§ **Text segment**:
Having babies in times of uncertainty: first results of the impact of COVID-19 on the number of babies born in Australia
Background There has been considerable speculation on whether the COVID-19 pandemic had an effect on childbearing behaviour. Based on the experience of other social and economic disruptions, many researchers suggested that births would decline, while others argued that there could be a positive effect.
Aims This paper considers the uncertainties associated with the impacts of COVID-19, particularly the relationship between the timing of COVID-19 events and subsequent births.
Data and methods Publicly available birth data from birth registers, perinatal databases, and public hospital data were compiled and analysed to document changes in numbers and patterns of recorded births during 2020 and 2021.
Results Births declined in 2020 but then rebounded in 2021. Quarterly birth data from New South Wales and Western Australia suggest that the sharpest drop in conceptions occurred in the January-March 2020 quarter. This coincided with the period when the pandemic was first taking off and when uncertainty about the future was at its highest.
Conclusions The uncertainty associated with the onset of the COVID-19 pandemic had a noticeable impact on births in 2020. It also shows, where data is available, that this impact was relatively short-lived, and births rebounded in 2021. We note that data is still sparse for Victoria, a state which was substantially more affected by lockdowns.

§ **Records supplied**:
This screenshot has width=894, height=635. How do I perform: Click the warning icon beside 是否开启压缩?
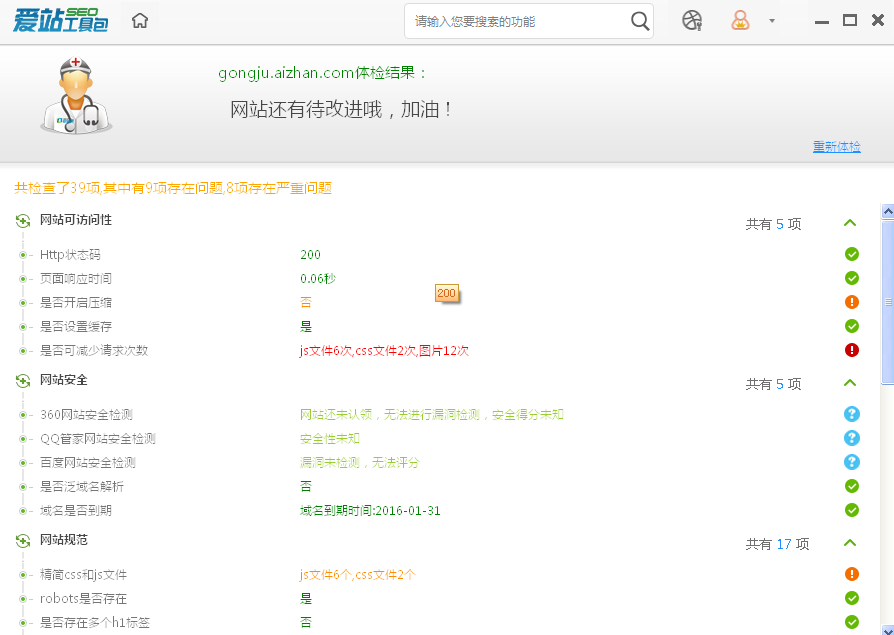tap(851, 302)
---
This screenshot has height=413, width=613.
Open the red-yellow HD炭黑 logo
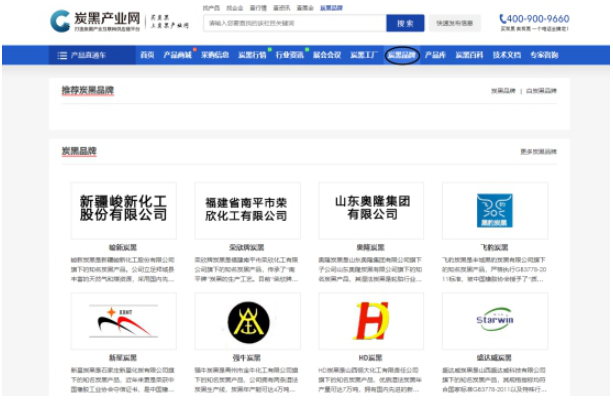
---
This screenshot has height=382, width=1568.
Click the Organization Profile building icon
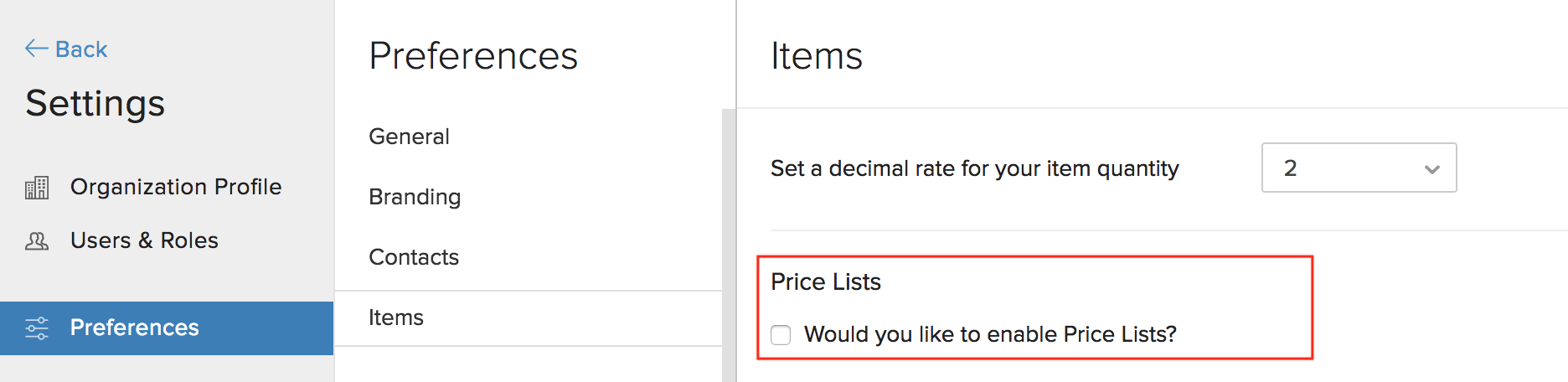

§ **Things to do**:
1. In the abstract on COVID-19 and births in Australia, which state is said to still have sparse data?
2. Revise the abstract on COVID-19 and births in Australia, beginning at the words "Aims This paper" and stopping after "2020 and 2021.", with "compiled" replaced by "gathered".

§ **Solutions per task**:
1. Victoria

2.
Aims This paper considers the uncertainties associated with the impacts of COVID-19, particularly the relationship between the timing of COVID-19 events and subsequent births.
Data and methods Publicly available birth data from birth registers, perinatal databases, and public hospital data were gathered and analysed to document changes in numbers and patterns of recorded births during 2020 and 2021.